DATASET START

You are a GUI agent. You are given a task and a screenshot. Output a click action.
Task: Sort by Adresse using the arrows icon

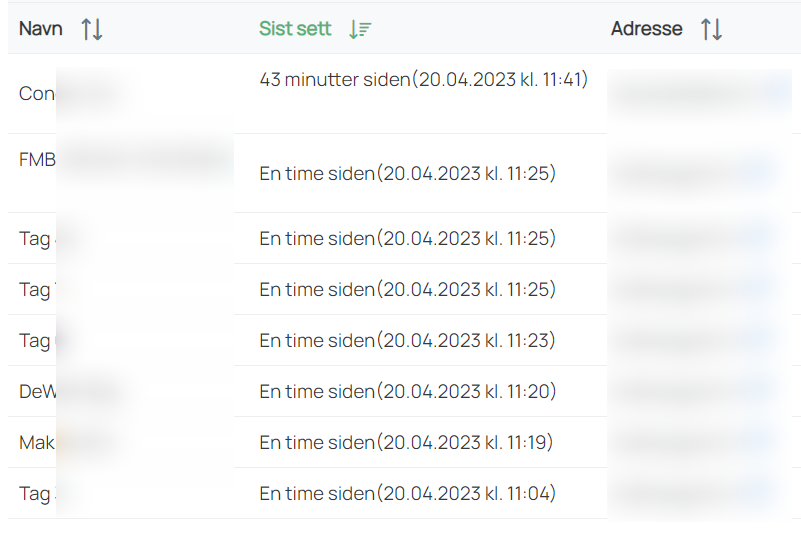pyautogui.click(x=712, y=29)
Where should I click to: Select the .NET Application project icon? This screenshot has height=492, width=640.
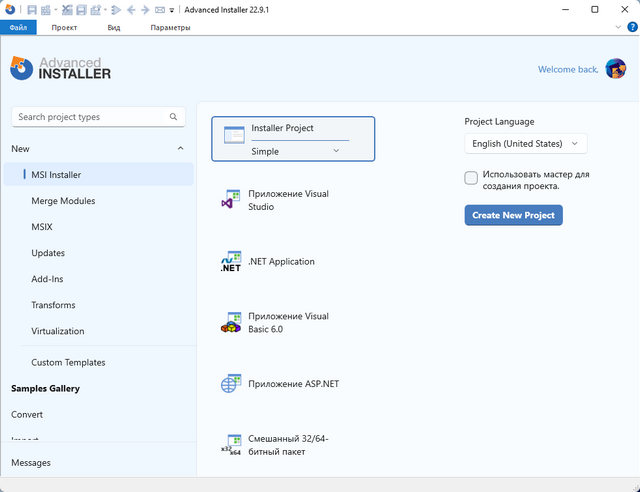pos(231,262)
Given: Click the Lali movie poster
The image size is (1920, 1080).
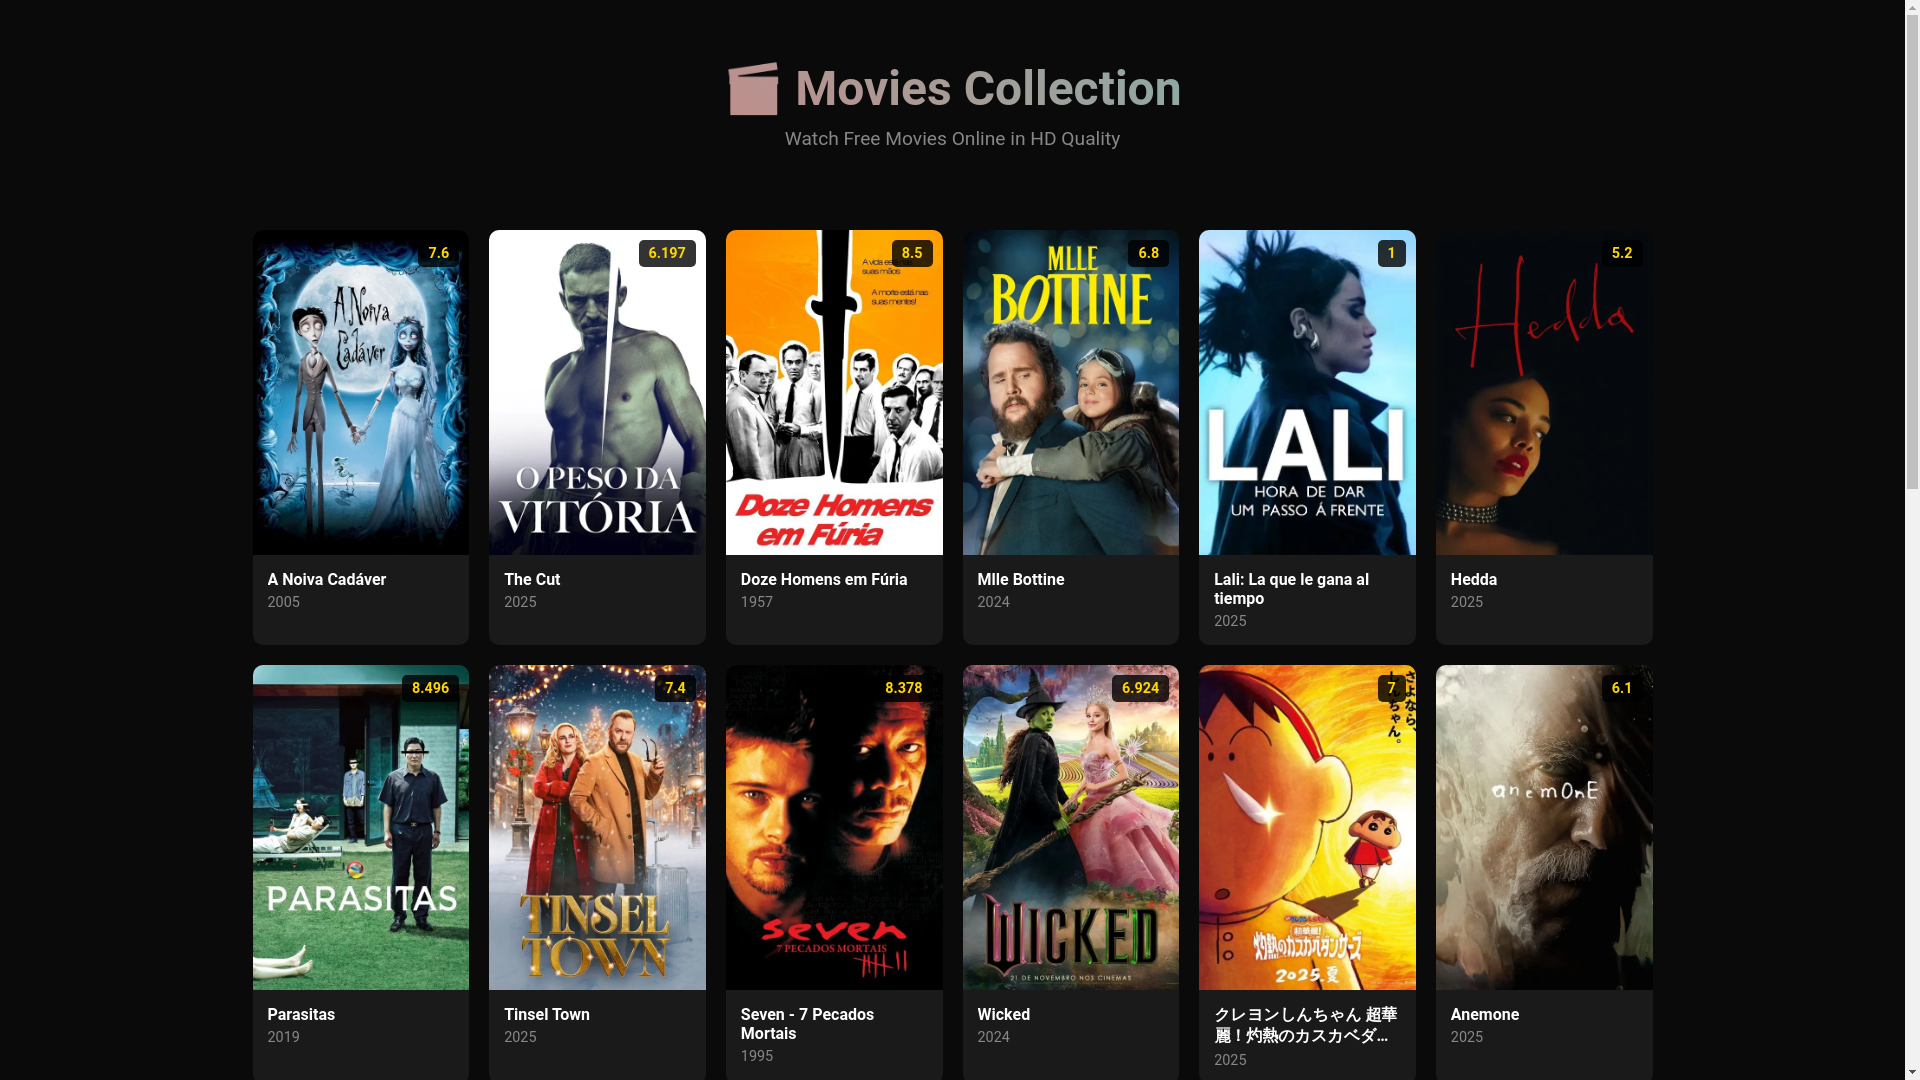Looking at the screenshot, I should (x=1307, y=392).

DATASET END

◆ **PROBLEM REQUIREMENTS**:
What is needed is an exact copy of every line from the one with "Task: Sort by Adresse using the arrows icon" to the end of the listing above, with the pictures left out.

◆ **ANSWER TO THIS PROBLEM**:
Task: Sort by Adresse using the arrows icon

pyautogui.click(x=712, y=29)
Where should I click to: Select the .NET Application project icon? This screenshot has height=492, width=640.
pos(231,262)
Given: Click the Lali movie poster
The image size is (1920, 1080).
Looking at the screenshot, I should (x=1307, y=392).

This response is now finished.